Media Article 21 Apr 2017

Ramesh Shankar, Mumbai
Friday, April 21, 2017
pharmabiz.com

Close on the heels of filing four patent challenges in India, two on daclatasvir, one on velpatasvir and another on sofosbuvir, the international NGO– Initiative for Medicines, Access & Knowledge (I-MAK), in association with other NGOs, has filed a legal challenge against Gilead’s remaining patent for the hepatitis C medicine sofosbuvir in China.

Earlier in February this year, I-MAK in association with Delhi Network of Positive People (DNP+) and Médecins Sans Frontières (MSF) had filed four patent challenge cases in India.  Sofosbuvir, velpatasvir and daclatasvir are all crucial to the first line treatment options that cure people of hepatitis C and stop the progression of liver disease.

I-MAK’s legal challenges could have a far-reaching impact on the market for affordable medicines in China and around the world. In China, freeing sofosbuvir of its unmerited patents would open the door to affordable generic treatment, saving government health programs and consumers billions of dollars. Affordable treatment for just four million people – or just 46 per cent of those living with hepatitis C in the country – would save at least US$ 26.8 billion. If every person in China with hepatitis C was treated, the total potential savings of using generic sofosbuvir is at minimum US$ 59 billion, over half of China’s annual spending on prescription drugs.

“The lives of 80 million people around the globe are affected by a public health crisis that will not be solved until companies like Gilead can no longer claim existing public knowledge as their own,” said Priti Radha Krishtel, I-MAK co-founder and director of treatment access. “Gilead’s pursuit of illegitimate patents only serves to increase its record-breaking profits, at the expense of patient health and access to needed hepatitis C drugs.”

China serves an essential role in the global pharmaceutical drug supply chain, manufacturing more than 800,000 tons of pharmaceutical ingredients each year – more than any other country. More than 70 per cent of all active drug materials consumed in the US and Europe are imported from China and India. China provides roughly 43 per cent of the raw materials used to produce anti-infective medicine for the world, according to the World Bank’s Human Development Network. Removing all unjustified patents for sofosbuvir in China will help open the supply of raw materials to manufacturers around the country and get the drug to millions of people with hepatitis C worldwide who currently cannot get the medicine they need to get well.

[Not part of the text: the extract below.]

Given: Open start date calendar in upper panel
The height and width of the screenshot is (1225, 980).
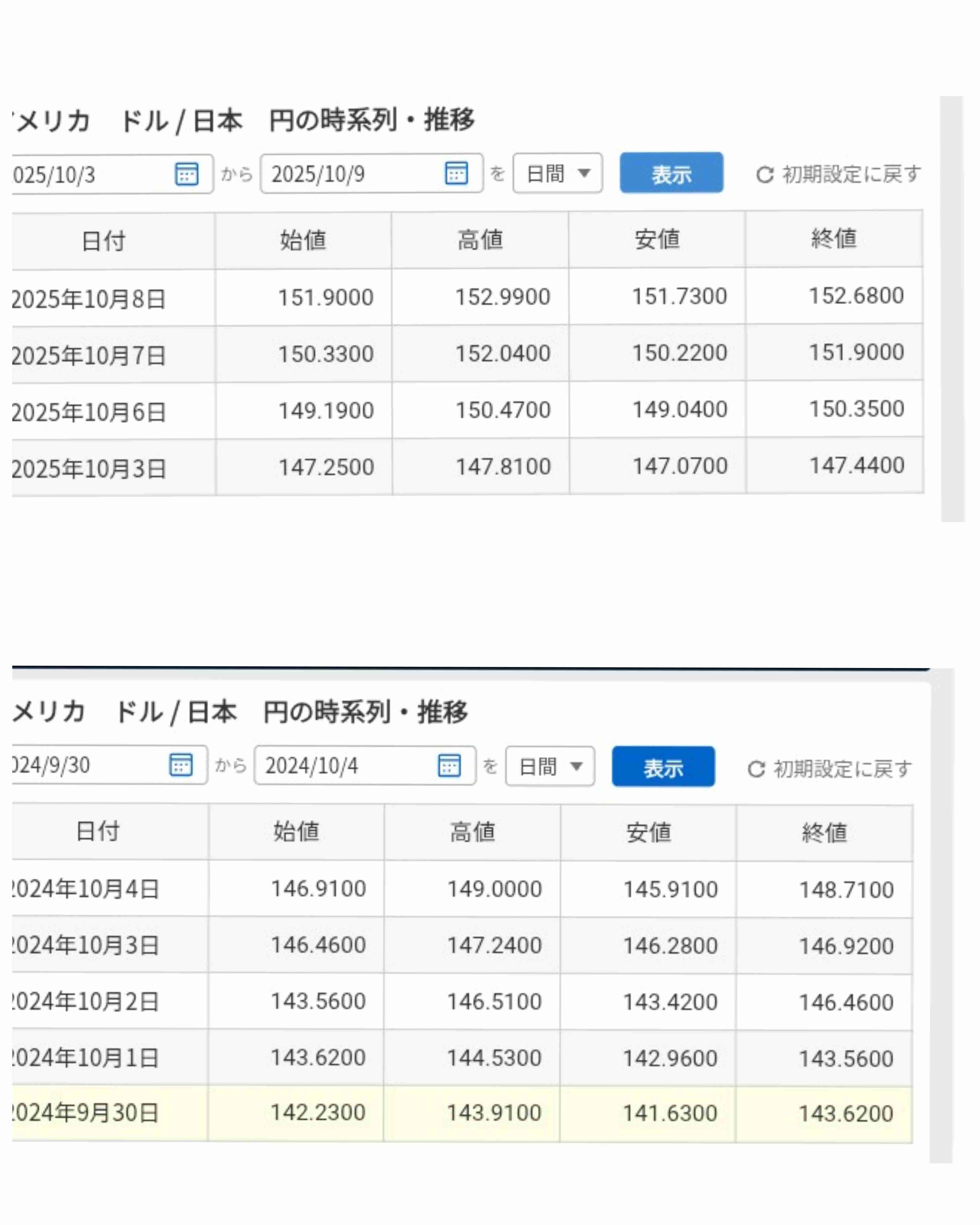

To date, I-MAK has worked with partner organizations to remove patent barriers against sofosbuvir in 46 countries, including Argentina, Brazil, China, Egypt, India, Russia, Thailand, and Ukraine, and in Europe (covering 38 countries). On the heels of China’s prodrug rejection, Ukraine’s patent office followed suit and rejected a patent application for sofosbuvir by Gilead. Other countries such as Egypt have also rejected key patents on sofosbuvir.

The current lowest market price for a 12-week regimen of generic sofosbuvir produced by leading generic suppliers in India is around $250, and a University of Liverpool study found that generic manufacturers could produce a 12-week treatment course for as little as $62.

I-MAK is a team of lawyers and scientists at the leading edge of a global movement to ensure all people get the medicine they need to survive and lead healthy lives.

Branded as Sovaldi in China, this patent covers the sofosbuvir base compound and is founded on previously published techniques, and does not meet the legal criteria for a patent. This new filing follows another legal challenge filed by I-MAK in 2015, which helped result in a rejection in June 2015 by China’s State Intellectual Property Office (SIPO) on the other critical patent application on sofosbuvir. SIPO found that this patent, covering the prodrug which activates the otherwise inactive base compound in the body, did not deserve a patent under the law.

The hepatitis C virus, which the World Health Organization has called a “viral time bomb,” affects about 80 million people globally. When left untreated, the virus can lead to liver disease or liver cancer.